Genetic Blood Disease More Common than You Think
Thalassaemia is one of the most common human genetic disorders found worldwide.
It can be found in people from the Mediterranean region: Greece, Italy and Cyprus; the Middle East: Iran and Saudi Arabia; Asia: India, Pakistan, Sri Lanka, Bangladesh, Thailand, Vietnam and China and other countries such as Pacific islands and New Zealand. Over the years, substantial migrations from the above affected areas have seen the rise in the occurrence of Thalassaemia in Australia.
Yet, little is known about the disorder amongst the general public.
Ignorance is NOT bliss.
In the case of most genetic diseases such as Thalassaemia, knowledge is power. Would you not want to know the potential risks? Early detection gives you and your family knowledge and options, where the disease has no guaranteed cure. Worldwide, it contributes up to four percent of the number of deaths in children aged less than five years old.
In Western Australia, Professor Jeffery Prior conducted a study in 2002 with the Migrant Health Service, declared that "more than 1/3 of newly arrived migrants carry one type of the Thalassaemia gene".
Thalassaemia Australia Corporation, states that "Over 100,000 people living in Victoria carry the Thalassaemia gene", that is equivalent to the number of people to fill the entire MCG.
Thalassaemia is a blood condition. It is associated with the absence or malfunction in the building blocks of haemoglobin, the molecule in your blood that carries oxygen around your body. This disease is passed from parent to child through genes. It is not contagious. If you have one copy of the Thalassaemia gene, you are called a Carrier. You are normal in appearance and have no health issues relating to being a carrier. Problems may occur when you and your partner are both carriers.

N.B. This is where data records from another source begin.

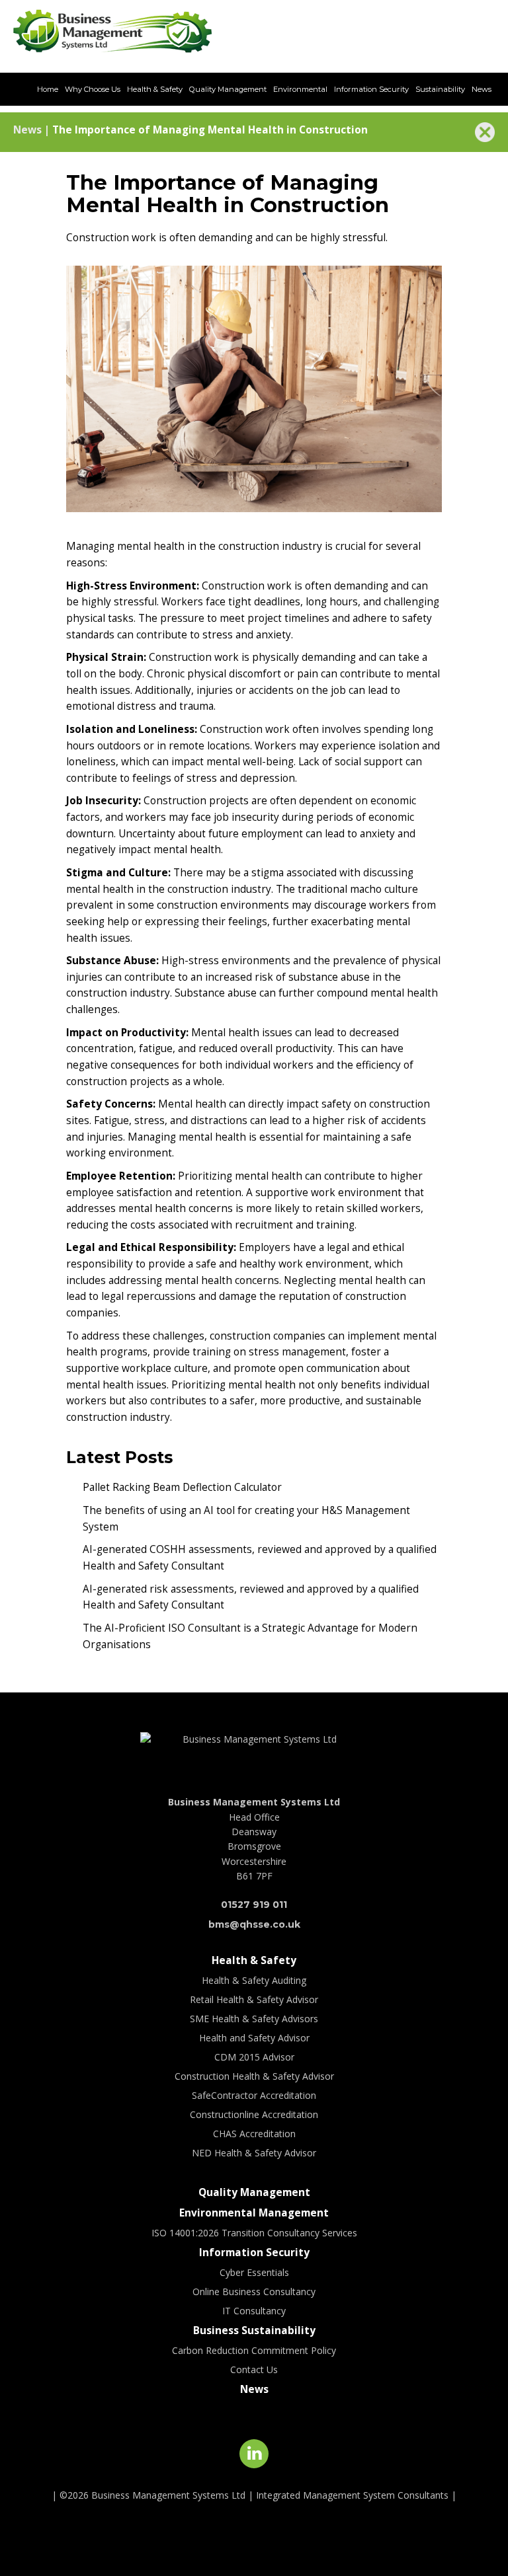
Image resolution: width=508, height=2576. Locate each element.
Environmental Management (254, 2213)
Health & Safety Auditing (254, 1980)
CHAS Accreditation (254, 2133)
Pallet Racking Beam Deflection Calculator (182, 1487)
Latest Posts (119, 1457)
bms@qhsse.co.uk (437, 32)
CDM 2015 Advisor (254, 2057)
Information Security (371, 89)
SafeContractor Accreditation (254, 2095)
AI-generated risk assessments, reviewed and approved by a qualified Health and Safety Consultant (251, 1597)
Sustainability (440, 89)
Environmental (300, 89)
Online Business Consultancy (254, 2291)
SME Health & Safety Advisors (254, 2018)
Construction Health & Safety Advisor (254, 2076)
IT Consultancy (254, 2310)
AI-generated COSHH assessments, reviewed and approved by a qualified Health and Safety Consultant (260, 1557)
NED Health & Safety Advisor (254, 2152)
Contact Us (254, 2369)
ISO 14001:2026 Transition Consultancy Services (254, 2232)
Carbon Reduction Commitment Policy (254, 2350)
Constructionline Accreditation (254, 2114)
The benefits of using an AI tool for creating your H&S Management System (246, 1518)
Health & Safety (155, 89)
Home (47, 89)
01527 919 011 (311, 32)
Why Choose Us (92, 89)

According to the World Health Organization, "Australia and New Zealand together have almost 5,000 pregnant Carriers annually".
NSW Health explains that "there is a one-in-four risk for each pregnancy for carrier parents to have an affected child. The child will have two sets of the affected genes, the condition known as Thalassaemia Major or Disease. A carrier will not later develop into a Major or Disease."
The affected children who survive birth can suffer from severely low blood levels and other complications leading to damaged organs and heart dysfunction. They can also develop growth, skeletal and mental retardation. Most Thalassaemia Major or Disease children need blood transfusions and therapeutic drugs for the rest of their lives in order to continue to survive.
Although in NSW, we offer tests to diagnose Thalassaemia in couples planning to have a family and for pregnant women; older children through to adults at any stage of life can be tested. The test requires only a routine blood sample, which can be arranged by from your local GP. Knowing your Thalassaemia status early ensures that you know of any potential risk. Early detection will give you and your family broader options to have a healthy and happy family.